After his positive experience in MELTs, Schnoebelen decided to pay it forward by serving as a peer mentor for the next four years so that he could positively impact students in the same way that his peer mentor impacted him. Over the course of his undergraduate experience, Schnoebelen also participated in various internships and co-ops that contributed to his professional development, including with Hillphoenix, Kinze Manufacturing and Boeing.
Schnoebelen was also an active member of PrISUm Solar Car, which not only contributed to his development professionally, but which also provided him with a social network of friends whom he remains in touch with today. He said he appreciates the interdisciplinary nature of the club and how it brings together the different fields of engineering as well those with skills in outreach, business and design to advance their goal of building a solar car. He encourages current and incoming students to consider the opportunities PrISUm offers both in terms of gaining practical engineering experience but also to develop friendships.
“No matter what major you are, the team is open to bringing you in and involving you even if it is something outside of what you study. The team has also been a major source of friends, whether that be through the numerous social events like team dinners or going out axe throwing or even just the long nights spent together working on the car.”

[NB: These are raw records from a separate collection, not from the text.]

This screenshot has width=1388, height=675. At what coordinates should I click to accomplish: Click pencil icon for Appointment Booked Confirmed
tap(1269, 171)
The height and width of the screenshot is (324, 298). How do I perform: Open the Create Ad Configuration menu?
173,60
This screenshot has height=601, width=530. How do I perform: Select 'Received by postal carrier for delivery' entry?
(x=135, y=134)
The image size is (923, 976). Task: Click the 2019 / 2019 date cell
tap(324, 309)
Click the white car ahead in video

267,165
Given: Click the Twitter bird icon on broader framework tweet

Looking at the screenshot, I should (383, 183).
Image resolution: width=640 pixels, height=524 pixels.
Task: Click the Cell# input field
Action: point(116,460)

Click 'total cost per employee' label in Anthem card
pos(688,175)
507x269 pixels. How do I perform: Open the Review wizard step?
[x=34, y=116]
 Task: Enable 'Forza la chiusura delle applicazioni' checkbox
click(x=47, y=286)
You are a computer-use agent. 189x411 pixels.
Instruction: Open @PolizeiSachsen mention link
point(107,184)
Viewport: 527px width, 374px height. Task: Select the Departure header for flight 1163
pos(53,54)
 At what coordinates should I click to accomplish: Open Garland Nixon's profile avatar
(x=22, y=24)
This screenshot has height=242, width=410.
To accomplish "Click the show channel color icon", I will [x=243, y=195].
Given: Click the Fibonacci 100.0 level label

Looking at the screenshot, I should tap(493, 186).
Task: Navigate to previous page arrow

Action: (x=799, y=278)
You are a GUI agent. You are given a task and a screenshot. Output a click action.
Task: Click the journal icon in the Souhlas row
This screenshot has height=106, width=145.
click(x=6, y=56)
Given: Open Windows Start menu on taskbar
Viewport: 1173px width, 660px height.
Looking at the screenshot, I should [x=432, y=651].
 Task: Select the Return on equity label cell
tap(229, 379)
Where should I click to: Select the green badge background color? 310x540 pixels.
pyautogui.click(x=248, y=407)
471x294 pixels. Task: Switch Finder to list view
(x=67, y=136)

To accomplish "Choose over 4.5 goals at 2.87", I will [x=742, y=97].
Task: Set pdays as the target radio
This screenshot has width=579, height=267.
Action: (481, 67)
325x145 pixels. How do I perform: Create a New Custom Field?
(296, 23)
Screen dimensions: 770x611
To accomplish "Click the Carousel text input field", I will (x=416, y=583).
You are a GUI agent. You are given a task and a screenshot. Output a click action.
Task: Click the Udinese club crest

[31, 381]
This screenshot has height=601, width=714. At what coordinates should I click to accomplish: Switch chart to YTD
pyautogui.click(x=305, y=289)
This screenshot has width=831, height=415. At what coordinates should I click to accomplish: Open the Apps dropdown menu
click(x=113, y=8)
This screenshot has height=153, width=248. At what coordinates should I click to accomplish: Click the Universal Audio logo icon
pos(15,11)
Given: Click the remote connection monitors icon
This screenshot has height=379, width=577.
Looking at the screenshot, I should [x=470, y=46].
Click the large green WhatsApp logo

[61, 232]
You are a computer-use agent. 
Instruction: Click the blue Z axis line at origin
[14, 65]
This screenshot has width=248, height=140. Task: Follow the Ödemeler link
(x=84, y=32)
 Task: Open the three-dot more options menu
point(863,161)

From under-the-hood to in-the-lab
Schnoebelen completed his B.S. in ME in 2020, and though he had a full-time job offer he decided to stick around Ames to pursue his M.S. in ME. He is currently working in the lab of Todd Kingston, assistant professor in ME, on a project dedicated to capturing biothreat material out of the air and then feeding it into an aptamer-based sensor. Specifically, Schnoebelen and his colleagues are working on the aerosol capture side of the project using inertial microfluidic channels, as well as the systems integration, to connect the sensor portion to the capture portion.
Schnoebelen plans to complete his M.S. in Spring 2023 and after graduation hopes to pursue a career in research and development. Specifically, he’s interested in the fields of agriculture and aerospace, though he said he would consider other areas too depending on the job market when he graduates. Ever the engineer and cyclist, Schnoebelen is already thinking about his next pet project.
“Recently, I’ve developed a compatible bike cleat which I have been testing through rides and most recently on RAGBRAI. The biggest problem I found was not from the biking aspect, but from the wear and tear of walking on them. I have a couple of ideas currently that I am planning to implement on version two,” Schnoebelen said.